* [The task] Every record must be copied out exactly.

(Data for processing)

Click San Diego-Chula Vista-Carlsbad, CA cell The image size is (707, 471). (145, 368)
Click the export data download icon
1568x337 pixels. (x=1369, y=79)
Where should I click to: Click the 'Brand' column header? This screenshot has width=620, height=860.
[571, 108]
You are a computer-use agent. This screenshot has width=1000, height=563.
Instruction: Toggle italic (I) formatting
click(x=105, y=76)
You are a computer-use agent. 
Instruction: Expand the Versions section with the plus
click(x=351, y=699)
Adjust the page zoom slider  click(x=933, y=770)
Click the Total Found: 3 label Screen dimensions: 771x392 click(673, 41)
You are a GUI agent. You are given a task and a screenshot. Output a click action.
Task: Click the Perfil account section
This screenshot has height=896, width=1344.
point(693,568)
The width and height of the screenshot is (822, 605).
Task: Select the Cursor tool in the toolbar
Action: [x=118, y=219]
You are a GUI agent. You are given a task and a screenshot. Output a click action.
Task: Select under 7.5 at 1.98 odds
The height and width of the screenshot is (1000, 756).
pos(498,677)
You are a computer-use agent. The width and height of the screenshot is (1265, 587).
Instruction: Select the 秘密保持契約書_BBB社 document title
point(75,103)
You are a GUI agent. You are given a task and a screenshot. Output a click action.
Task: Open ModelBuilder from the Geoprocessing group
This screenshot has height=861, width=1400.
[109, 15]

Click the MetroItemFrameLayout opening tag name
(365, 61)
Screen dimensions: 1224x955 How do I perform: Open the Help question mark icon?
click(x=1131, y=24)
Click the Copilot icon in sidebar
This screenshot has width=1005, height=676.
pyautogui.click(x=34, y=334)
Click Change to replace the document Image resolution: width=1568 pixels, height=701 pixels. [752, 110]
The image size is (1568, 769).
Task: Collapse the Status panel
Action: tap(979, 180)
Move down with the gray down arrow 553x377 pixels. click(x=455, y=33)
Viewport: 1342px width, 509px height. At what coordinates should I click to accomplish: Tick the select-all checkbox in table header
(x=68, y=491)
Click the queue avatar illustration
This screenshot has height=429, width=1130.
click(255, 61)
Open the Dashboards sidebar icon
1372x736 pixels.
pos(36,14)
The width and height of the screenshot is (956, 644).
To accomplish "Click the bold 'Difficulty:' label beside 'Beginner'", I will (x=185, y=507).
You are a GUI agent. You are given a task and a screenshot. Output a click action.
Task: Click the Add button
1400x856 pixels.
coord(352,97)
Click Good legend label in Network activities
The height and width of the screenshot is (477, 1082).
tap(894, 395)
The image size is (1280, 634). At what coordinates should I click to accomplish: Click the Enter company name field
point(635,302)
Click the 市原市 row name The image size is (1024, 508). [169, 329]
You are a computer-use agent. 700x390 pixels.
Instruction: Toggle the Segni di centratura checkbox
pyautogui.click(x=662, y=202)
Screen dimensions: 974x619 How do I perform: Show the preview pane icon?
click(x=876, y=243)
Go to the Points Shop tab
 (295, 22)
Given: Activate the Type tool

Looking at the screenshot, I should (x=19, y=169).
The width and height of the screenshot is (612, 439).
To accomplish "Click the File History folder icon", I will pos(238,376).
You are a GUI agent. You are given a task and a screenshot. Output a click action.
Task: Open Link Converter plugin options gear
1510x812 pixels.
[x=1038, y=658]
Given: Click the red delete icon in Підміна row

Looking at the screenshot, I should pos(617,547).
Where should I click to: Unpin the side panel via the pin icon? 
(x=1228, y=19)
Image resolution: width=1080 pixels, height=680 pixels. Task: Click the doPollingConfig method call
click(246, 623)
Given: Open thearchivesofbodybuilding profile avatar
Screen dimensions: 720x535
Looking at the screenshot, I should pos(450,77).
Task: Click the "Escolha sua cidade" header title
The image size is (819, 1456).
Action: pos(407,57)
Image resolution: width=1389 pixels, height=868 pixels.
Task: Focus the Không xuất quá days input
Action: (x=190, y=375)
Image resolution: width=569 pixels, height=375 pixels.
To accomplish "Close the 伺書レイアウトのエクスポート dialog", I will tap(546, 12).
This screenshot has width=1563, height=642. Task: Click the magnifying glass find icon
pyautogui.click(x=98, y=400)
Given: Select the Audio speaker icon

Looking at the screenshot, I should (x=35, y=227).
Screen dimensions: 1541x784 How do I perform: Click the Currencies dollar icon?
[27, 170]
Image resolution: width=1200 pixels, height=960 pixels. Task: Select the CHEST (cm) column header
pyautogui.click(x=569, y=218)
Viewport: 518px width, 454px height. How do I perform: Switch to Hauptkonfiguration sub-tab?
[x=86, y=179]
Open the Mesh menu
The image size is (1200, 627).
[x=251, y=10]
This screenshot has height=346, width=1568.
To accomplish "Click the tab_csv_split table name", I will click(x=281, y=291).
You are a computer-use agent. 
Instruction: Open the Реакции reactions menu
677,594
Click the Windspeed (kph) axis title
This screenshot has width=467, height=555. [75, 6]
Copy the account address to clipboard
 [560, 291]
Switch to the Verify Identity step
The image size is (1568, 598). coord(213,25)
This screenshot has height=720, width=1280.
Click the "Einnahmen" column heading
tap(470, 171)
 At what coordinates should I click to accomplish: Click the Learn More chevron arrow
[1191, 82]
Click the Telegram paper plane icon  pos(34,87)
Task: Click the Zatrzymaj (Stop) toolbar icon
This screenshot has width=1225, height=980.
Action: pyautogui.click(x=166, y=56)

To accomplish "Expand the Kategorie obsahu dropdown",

(End Data for processing)

* [Task response]
Click San Diego-Chula Vista-Carlsbad, CA cell The image size is (707, 471). (145, 368)
Click the export data download icon
1568x337 pixels. (x=1369, y=79)
Where should I click to: Click the 'Brand' column header? This screenshot has width=620, height=860.
[571, 108]
You are a computer-use agent. This screenshot has width=1000, height=563.
Instruction: Toggle italic (I) formatting
click(x=105, y=76)
You are a computer-use agent. 
Instruction: Expand the Versions section with the plus
click(x=351, y=699)
Adjust the page zoom slider  click(x=933, y=770)
Click the Total Found: 3 label Screen dimensions: 771x392 click(673, 41)
You are a GUI agent. You are given a task and a screenshot. Output a click action.
Task: Click the Perfil account section
This screenshot has height=896, width=1344.
point(693,568)
The width and height of the screenshot is (822, 605).
Task: Select the Cursor tool in the toolbar
Action: [x=118, y=219]
You are a GUI agent. You are given a task and a screenshot. Output a click action.
Task: Select under 7.5 at 1.98 odds
The height and width of the screenshot is (1000, 756).
pos(498,677)
You are a computer-use agent. The width and height of the screenshot is (1265, 587).
Instruction: Select the 秘密保持契約書_BBB社 document title
point(75,103)
You are a GUI agent. You are given a task and a screenshot. Output a click action.
Task: Open ModelBuilder from the Geoprocessing group
This screenshot has height=861, width=1400.
[109, 15]

Click the MetroItemFrameLayout opening tag name
(365, 61)
Screen dimensions: 1224x955 How do I perform: Open the Help question mark icon?
click(x=1131, y=24)
Click the Copilot icon in sidebar
This screenshot has width=1005, height=676.
pyautogui.click(x=34, y=334)
Click Change to replace the document Image resolution: width=1568 pixels, height=701 pixels. [752, 110]
The image size is (1568, 769).
Task: Collapse the Status panel
Action: tap(979, 180)
Move down with the gray down arrow 553x377 pixels. click(x=455, y=33)
Viewport: 1342px width, 509px height. At what coordinates should I click to accomplish: Tick the select-all checkbox in table header
(x=68, y=491)
Click the queue avatar illustration
This screenshot has height=429, width=1130.
click(255, 61)
Open the Dashboards sidebar icon
1372x736 pixels.
pos(36,14)
The width and height of the screenshot is (956, 644).
To accomplish "Click the bold 'Difficulty:' label beside 'Beginner'", I will (x=185, y=507).
You are a GUI agent. You are given a task and a screenshot. Output a click action.
Task: Click the Add button
1400x856 pixels.
coord(352,97)
Click Good legend label in Network activities
The height and width of the screenshot is (477, 1082).
tap(894, 395)
The image size is (1280, 634). At what coordinates should I click to accomplish: Click the Enter company name field
point(635,302)
Click the 市原市 row name The image size is (1024, 508). [169, 329]
You are a computer-use agent. 700x390 pixels.
Instruction: Toggle the Segni di centratura checkbox
pyautogui.click(x=662, y=202)
Screen dimensions: 974x619 How do I perform: Show the preview pane icon?
click(x=876, y=243)
Go to the Points Shop tab
 (295, 22)
Given: Activate the Type tool

Looking at the screenshot, I should (x=19, y=169).
The width and height of the screenshot is (612, 439).
To accomplish "Click the File History folder icon", I will pos(238,376).
You are a GUI agent. You are given a task and a screenshot. Output a click action.
Task: Open Link Converter plugin options gear
1510x812 pixels.
[x=1038, y=658]
Given: Click the red delete icon in Підміна row

Looking at the screenshot, I should pos(617,547).
Where should I click to: Unpin the side panel via the pin icon? 
(x=1228, y=19)
Image resolution: width=1080 pixels, height=680 pixels. Task: Click the doPollingConfig method call
click(246, 623)
Given: Open thearchivesofbodybuilding profile avatar
Screen dimensions: 720x535
Looking at the screenshot, I should pos(450,77).
Task: Click the "Escolha sua cidade" header title
The image size is (819, 1456).
Action: pos(407,57)
Image resolution: width=1389 pixels, height=868 pixels.
Task: Focus the Không xuất quá days input
Action: (x=190, y=375)
Image resolution: width=569 pixels, height=375 pixels.
To accomplish "Close the 伺書レイアウトのエクスポート dialog", I will tap(546, 12).
This screenshot has width=1563, height=642. Task: Click the magnifying glass find icon
pyautogui.click(x=98, y=400)
Given: Select the Audio speaker icon

Looking at the screenshot, I should (x=35, y=227).
Screen dimensions: 1541x784 How do I perform: Click the Currencies dollar icon?
[27, 170]
Image resolution: width=1200 pixels, height=960 pixels. Task: Select the CHEST (cm) column header
pyautogui.click(x=569, y=218)
Viewport: 518px width, 454px height. How do I perform: Switch to Hauptkonfiguration sub-tab?
[x=86, y=179]
Open the Mesh menu
The image size is (1200, 627).
[x=251, y=10]
This screenshot has height=346, width=1568.
To accomplish "Click the tab_csv_split table name", I will click(x=281, y=291).
You are a computer-use agent. 
Instruction: Open the Реакции reactions menu
677,594
Click the Windspeed (kph) axis title
This screenshot has width=467, height=555. [75, 6]
Copy the account address to clipboard
 [560, 291]
Switch to the Verify Identity step
The image size is (1568, 598). coord(213,25)
This screenshot has height=720, width=1280.
Click the "Einnahmen" column heading
tap(470, 171)
 At what coordinates should I click to accomplish: Click the Learn More chevron arrow
[1191, 82]
Click the Telegram paper plane icon  pos(34,87)
Task: Click the Zatrzymaj (Stop) toolbar icon
This screenshot has width=1225, height=980.
Action: pyautogui.click(x=166, y=56)

To accomplish "Expand the Kategorie obsahu dropdown",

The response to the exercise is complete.